Wedvik knew Tennant as a respected specialist. If he could get in trouble, anyone could, she said. And Wedvik, though never disciplined, had already faced complaints to the state questioning her "medication management," including one from a Premera Blue Cross official who noted a patient received the equivalent of roughly 1,200 milligrams of morphine.

In early 2018, Wedvik sent a letter to patients telling them she was switching from a pain specialty to primary care. She continued prescribing opioids, but slashed dosages. "We got some of them down so far, they couldn't walk anymore," she said.

One patient, a veteran with ongoing pain and neuropathy after multiple back surgeries, recalled: "Every month, I'd dread the next appointment. How much lower is it going to be?

"She has no idea how close I came." To what, he didn't say, and he bristled when asked if he thought about suicide, something others have reportedly turned to after being cut off from medications, as noted in an April statement by the Food & Drug Administration. He simply had no strength left, he said.

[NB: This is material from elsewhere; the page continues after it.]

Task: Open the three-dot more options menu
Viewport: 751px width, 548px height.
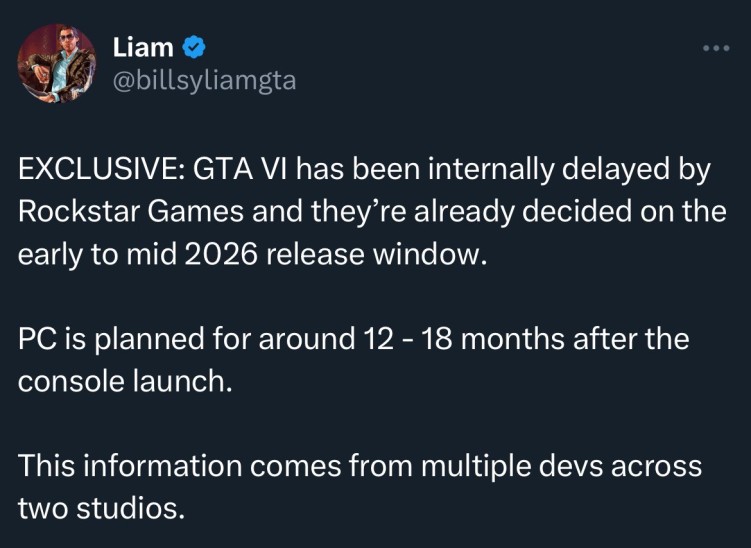Action: tap(716, 48)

Wedvik noticed he had gotten weak, pale and sweaty. Many patients, she said, did fine once they got over the withdrawal that came with less medication, and the tolerance that necessitated more drugs for effect. But some, Wedvik finally determined, could not manage.

With those patients, she reversed course. "If they arrest me, they arrest me," she resolved.

Still, as patient after patient testified to during appointments on a recent Friday, one 48-year-old woman with fingers so gnarled from arthritis they bent at improbable angles, pain is ever present.

The veteran, 53, speaking through grimaces, described his as an odd mixture of burning and freezing: "Like if I wrapped sparklers from the Fourth of July and tied them to my legs and lit them all. And then flushed them with ice water."

When he told Wedvik about an expected hassle getting one medication from his pharmacist -- the right dose would no longer be available -- the nurse practitioner suggested something she said she was not doing with everyone.

Before opening a solo practice, she had worked in a practice treating residents of senior communities. Through that work, she had met a "long-term care pharmacist" who also worked in those communities, and he had spoken with her recently to offer his services to her patients.

"He knows we give higher doses. He says that's not a problem," Wedvik related. The DEA was not interested in pharmacies like his, he told her.

Wedvik, 62, who also once worked at a men's prison in Shelton, has a tough side. Her contract with patients on opioids stipulates they agree to have their blood drawn whenever she requests; understand rudeness or opioid overuse will result in getting kicked out of the practice; and she will report illegal behavior to authorities.

Before seeing the nurse practitioner, an assistant counts the number of pills left in patients' bottles.

"It's like being treated like a criminal," said one patient, a woman with long gray hair and a spine she said was a mess.

She didn't hold it against Wedvik but indicated that's the way things are these days. In spite of all that, many patients say Wedvik is the first provider they've had who really listens to them.

On this day, Wedvik heard something that surprised her. A 60-year-old woman came in who, years before, had suffered an aneurysm that initially left her unable to walk or talk, ending her career as a prosecutor. She recovered those functions, but has disabling headaches.

Opioids help, she said. But she takes a lot less than she used to, due to Wedvik's cutback.

The former prosecutor recounted how she went from lifting weights at the YMCA several times a week -- "I was actually a person, do you know what I mean?" -- to staying in bed much of the time, crying.

"I would leave my ambulance," said her husband, a medic who came to the appointment with her, "and come home and comfort her."

Wedvik, in the process of writing new prescriptions, stopped short. "I'm so sorry," she said. "I didn't realize."

She X'd out the scrips. The former prosecutor's level of medication would be going up.